The first situation compares the weed flora in maize cultivated as a monoculture and in a crop rotation. Monoculture means here that the same crop species is cultivated for several consecutive years. Crop rotation means that each year a different crop species is cultivated. Crop rotation induces disturbances that vary with the crop grown each year (planting or maturation dates, growth habit, competitive ability, associated cultural practices, fertiliser requirements and more or less specific herbicides) while the disturbance regime is constant in monocultures. While many recent studies focused on the impact of crop rotation on weed diversity [24–26], the present study aimed to quantify the functional shift in weed composition. There could be two alternative responses of weed communities to crop rotation (i) crop rotation could either favour generalist species and monoculture specialist species, or, (ii) crop rotation could favour specialist species of each crop (i.e., species that are associated with conditions of a particular crop), so that weed communities would mainly be composed of specialist species alternating each year, persisting within the seed bank during the unfavourable years.

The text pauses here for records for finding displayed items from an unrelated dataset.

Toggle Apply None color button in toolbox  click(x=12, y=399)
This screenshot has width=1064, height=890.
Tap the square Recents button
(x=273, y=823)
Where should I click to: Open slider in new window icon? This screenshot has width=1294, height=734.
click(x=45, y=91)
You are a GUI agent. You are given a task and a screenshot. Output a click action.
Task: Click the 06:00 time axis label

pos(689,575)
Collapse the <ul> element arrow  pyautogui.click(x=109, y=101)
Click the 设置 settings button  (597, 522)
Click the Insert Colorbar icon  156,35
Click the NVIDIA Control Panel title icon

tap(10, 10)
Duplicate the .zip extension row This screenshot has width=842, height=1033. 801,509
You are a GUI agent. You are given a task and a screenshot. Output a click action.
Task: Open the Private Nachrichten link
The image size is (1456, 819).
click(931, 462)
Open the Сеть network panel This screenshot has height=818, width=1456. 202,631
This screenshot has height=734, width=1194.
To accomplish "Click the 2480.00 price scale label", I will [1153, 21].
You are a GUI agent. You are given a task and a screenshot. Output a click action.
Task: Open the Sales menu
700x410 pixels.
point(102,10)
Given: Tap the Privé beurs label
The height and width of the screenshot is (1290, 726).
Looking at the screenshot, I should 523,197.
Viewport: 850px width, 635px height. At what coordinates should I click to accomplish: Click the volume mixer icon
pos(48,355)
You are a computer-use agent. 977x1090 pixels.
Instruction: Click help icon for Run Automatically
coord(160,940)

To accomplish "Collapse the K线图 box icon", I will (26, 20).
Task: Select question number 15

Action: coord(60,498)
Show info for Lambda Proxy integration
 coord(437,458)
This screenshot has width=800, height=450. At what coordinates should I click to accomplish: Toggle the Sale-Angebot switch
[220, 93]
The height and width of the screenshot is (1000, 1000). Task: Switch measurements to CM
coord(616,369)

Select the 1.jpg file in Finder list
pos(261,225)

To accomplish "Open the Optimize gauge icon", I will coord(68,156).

The second situation analyses the shift in weed communities that has taken place in the same arable fields between the 1970 s and the 2000 s. It is here assumed that the level of disturbance has significantly increased with agriculture intensification (i.e., increasing number of herbicide treatments, increasing depth and frequency of tillage, see ) between the two surveys. Increased N-fertilization and systematic liming or drainage have homogenized soil conditions across the sampled fields. In addition, recurrent changes in cultivation techniques since the 1970 s (tillage or no-tillage systems, new herbicides) are likely to have translated into continuous environmental changes for the arable flora. These changes may have hampered specialist species and/or favoured generalist weed species.